By Francis Tim Mbom
The new Director of the National Ports Authority, NPA, Dr Louis Eboupeke, was in the Southwest on Thursday, October 14, for an acquaintance working visit with 17 of his collaborators, amongst them his Deputy, Pamela Ayuketa.
His visit started in Tiko and later took him to Limbe, Idenau and ended at the Deep Seaport site at Ngeme. He concluded his Southwest visit on Friday, October 15 by stopping at the National Oil Refinery, SONARA, where he visited the Refinery’s port terminal.
The Director-General and his delegation were led around by the Head of the Limbe Ports Authority, Lionel Nkem Forsi and the Regional Coordinator for the Southwest and Manager of the Limbe Ports Agency, Oben Eta.
At the Tiko Ports, the Director General was led to the newly-built warehouse structure. He visited the new and more spacious warehouse within the new structure with over 20 cars recently imported. It was meant to show the public that they can now import cars through the Tiko Ports facility. One of the workers said the cars were coming from several different countries abroad and that some do come through Cotonou in Benin.
But one of the main problems the Tiko Port faces is the docking section. It has got a lot of wrecked vessels that need to be removed. The authorities said the wreckages of these vessels were occupying valuable space and needed to be cleared for more landing space for ships. The authorities also complained that some military installations have been built right inside the Port’s yard. The Tiko Port shares the same space with the amphibious military unit.
The convoy of the Director-General proceeded to Limbe where they visited the age-old Bota Ports, Limbe. This facility was built in the German colonial days and, for over 70 years, very little rehabilitation has been done. It was concluded that some rehabilitation works will have to be done, especially along the queue of the Ports where ships and other vessels come and anchor.
For the security and safety of persons and goods, the Director-General recommended that a railing be constructed along the edges of the queue to ensure proper safety of those working or operating within the queue.

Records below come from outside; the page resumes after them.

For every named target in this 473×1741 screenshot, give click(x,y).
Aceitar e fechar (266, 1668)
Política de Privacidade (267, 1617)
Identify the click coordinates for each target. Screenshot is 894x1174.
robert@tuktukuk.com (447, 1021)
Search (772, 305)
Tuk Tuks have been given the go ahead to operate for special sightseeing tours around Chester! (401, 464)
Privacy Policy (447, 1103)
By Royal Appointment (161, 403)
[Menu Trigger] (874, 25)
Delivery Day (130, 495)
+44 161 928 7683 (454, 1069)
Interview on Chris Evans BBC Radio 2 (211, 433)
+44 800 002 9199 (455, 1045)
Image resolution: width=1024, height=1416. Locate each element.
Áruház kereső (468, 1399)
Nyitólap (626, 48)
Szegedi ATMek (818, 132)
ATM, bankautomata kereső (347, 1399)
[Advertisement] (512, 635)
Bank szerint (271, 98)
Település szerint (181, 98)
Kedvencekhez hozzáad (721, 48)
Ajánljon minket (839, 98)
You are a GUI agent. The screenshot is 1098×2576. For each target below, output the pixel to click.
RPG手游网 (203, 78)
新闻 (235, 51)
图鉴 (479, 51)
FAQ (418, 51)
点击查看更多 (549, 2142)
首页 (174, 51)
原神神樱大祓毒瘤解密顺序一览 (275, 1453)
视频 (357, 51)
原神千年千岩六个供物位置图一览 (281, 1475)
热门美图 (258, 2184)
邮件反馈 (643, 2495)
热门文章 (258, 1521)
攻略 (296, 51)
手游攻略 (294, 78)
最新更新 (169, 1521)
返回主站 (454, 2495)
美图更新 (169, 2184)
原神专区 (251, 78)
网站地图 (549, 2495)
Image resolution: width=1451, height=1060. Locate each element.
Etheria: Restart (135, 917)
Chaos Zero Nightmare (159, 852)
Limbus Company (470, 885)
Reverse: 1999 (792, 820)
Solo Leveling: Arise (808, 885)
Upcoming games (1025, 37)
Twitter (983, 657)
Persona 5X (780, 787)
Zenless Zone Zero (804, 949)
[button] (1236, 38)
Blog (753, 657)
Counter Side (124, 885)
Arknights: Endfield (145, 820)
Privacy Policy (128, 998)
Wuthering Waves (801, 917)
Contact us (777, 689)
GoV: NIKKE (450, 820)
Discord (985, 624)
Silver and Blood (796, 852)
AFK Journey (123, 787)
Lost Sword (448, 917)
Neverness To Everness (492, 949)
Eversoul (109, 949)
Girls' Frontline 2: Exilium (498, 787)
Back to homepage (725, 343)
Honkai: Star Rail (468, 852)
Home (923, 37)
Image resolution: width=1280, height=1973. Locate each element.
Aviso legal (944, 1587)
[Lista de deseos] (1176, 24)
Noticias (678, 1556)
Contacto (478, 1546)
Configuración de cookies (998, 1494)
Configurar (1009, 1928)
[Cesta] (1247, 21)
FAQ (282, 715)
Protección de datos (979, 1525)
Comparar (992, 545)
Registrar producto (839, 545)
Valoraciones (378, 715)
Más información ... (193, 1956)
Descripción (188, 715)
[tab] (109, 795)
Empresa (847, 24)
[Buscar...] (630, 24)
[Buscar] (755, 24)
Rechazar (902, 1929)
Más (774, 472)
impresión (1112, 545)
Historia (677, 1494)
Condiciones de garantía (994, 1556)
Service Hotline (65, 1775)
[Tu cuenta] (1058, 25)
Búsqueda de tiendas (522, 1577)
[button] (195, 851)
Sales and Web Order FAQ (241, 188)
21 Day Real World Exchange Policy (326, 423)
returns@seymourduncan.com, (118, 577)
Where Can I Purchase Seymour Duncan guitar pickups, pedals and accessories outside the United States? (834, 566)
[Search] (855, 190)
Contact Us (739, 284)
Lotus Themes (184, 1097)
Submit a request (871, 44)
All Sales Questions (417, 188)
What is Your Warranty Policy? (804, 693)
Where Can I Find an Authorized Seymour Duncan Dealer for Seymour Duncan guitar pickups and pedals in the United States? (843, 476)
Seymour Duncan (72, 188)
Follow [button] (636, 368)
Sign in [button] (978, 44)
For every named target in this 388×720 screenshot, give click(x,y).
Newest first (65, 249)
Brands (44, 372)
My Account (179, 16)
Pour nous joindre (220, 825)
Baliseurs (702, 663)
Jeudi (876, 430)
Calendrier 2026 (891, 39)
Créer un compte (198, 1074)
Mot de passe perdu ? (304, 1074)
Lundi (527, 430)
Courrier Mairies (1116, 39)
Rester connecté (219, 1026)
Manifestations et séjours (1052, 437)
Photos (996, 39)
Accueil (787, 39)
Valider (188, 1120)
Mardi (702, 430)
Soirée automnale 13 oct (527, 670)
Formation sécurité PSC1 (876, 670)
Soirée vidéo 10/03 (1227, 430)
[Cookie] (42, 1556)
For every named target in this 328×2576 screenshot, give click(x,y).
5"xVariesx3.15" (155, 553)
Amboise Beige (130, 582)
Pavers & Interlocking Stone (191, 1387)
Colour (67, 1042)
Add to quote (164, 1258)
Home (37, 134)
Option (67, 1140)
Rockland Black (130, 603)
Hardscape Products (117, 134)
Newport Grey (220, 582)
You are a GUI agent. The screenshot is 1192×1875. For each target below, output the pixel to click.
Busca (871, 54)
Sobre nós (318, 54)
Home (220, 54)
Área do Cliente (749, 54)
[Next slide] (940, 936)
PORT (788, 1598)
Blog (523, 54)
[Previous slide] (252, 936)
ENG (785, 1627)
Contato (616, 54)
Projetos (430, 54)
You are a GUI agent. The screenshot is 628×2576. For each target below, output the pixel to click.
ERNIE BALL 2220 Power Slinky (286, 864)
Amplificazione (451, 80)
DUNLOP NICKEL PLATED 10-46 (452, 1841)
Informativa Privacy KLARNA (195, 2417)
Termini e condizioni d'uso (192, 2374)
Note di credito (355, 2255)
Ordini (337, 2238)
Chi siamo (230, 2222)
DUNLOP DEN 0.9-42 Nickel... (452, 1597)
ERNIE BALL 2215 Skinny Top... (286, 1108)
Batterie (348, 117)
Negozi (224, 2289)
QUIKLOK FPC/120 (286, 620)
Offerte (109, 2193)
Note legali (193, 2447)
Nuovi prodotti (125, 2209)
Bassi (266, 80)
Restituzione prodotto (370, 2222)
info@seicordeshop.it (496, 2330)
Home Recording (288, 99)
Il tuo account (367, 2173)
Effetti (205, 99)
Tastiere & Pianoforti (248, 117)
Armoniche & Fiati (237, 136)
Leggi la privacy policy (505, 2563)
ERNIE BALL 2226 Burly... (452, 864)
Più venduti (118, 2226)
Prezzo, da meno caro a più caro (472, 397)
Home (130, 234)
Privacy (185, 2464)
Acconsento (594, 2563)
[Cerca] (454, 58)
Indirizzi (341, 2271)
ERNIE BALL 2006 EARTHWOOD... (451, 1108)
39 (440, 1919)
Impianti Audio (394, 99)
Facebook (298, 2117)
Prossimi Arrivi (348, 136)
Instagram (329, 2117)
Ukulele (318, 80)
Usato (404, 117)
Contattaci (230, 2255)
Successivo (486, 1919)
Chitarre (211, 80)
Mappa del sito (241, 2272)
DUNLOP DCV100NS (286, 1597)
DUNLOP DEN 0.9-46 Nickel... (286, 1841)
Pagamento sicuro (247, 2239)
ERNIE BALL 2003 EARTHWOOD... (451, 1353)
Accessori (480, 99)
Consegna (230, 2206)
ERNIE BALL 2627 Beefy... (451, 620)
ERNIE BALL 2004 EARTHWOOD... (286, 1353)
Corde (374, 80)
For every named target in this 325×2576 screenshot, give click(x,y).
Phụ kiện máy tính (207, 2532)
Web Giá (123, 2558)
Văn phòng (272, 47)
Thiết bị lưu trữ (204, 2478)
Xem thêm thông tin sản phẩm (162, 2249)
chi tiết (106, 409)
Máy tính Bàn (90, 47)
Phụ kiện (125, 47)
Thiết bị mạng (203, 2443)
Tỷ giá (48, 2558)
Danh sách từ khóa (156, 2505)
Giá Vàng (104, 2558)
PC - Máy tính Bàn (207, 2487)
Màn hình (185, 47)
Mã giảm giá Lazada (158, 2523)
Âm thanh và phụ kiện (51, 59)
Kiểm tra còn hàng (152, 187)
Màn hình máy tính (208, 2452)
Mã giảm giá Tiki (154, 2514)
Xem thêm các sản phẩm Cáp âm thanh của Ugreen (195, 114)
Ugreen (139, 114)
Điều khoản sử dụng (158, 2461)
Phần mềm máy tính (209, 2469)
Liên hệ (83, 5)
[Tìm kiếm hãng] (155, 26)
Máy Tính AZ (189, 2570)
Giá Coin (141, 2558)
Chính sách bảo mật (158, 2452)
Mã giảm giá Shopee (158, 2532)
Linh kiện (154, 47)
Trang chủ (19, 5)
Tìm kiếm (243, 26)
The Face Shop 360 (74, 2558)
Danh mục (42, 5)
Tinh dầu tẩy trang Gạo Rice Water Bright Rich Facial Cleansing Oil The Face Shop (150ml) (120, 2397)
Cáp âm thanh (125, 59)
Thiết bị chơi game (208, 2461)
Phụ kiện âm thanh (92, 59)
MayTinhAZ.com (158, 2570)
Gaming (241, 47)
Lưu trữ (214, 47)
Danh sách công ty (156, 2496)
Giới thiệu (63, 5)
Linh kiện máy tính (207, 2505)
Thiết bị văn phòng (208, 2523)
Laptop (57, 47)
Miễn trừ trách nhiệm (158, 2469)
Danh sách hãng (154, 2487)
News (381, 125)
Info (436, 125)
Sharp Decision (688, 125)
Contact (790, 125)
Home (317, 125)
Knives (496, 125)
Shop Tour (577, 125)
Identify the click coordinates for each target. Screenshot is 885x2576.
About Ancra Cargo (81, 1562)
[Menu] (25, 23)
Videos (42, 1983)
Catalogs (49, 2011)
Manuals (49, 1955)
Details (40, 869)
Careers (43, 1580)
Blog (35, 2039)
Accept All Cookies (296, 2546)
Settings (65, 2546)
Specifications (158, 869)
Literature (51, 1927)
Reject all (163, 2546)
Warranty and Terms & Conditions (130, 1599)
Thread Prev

The queue at the Bota wharf, towards the seaward end has got no protective railings by the edges. Its absence makes it possible for an accidental fall into the sea.
At Idenau, the Port was even busier than Tiko and Limbe. In some of the Boats, workers were busy offloading goods imported from Nigeria such as plastics, slipper wears, some edibles and so on. While from Cameroon, goods for export included items such as palm oil among others.
The visit, for Thursday, ended at the Ngeme Site long earmarked for the construction of the Limbe Deep seaport. Here, it was observed that some people were already building houses on the site. In a later briefing to the press, the Southwest Regional Coordinator and Limbe Ports Agency Manager, Oben Eta, said the Director-General was given an ample explanation of all the problems plaguing the Ports there, and he promised to resolve them.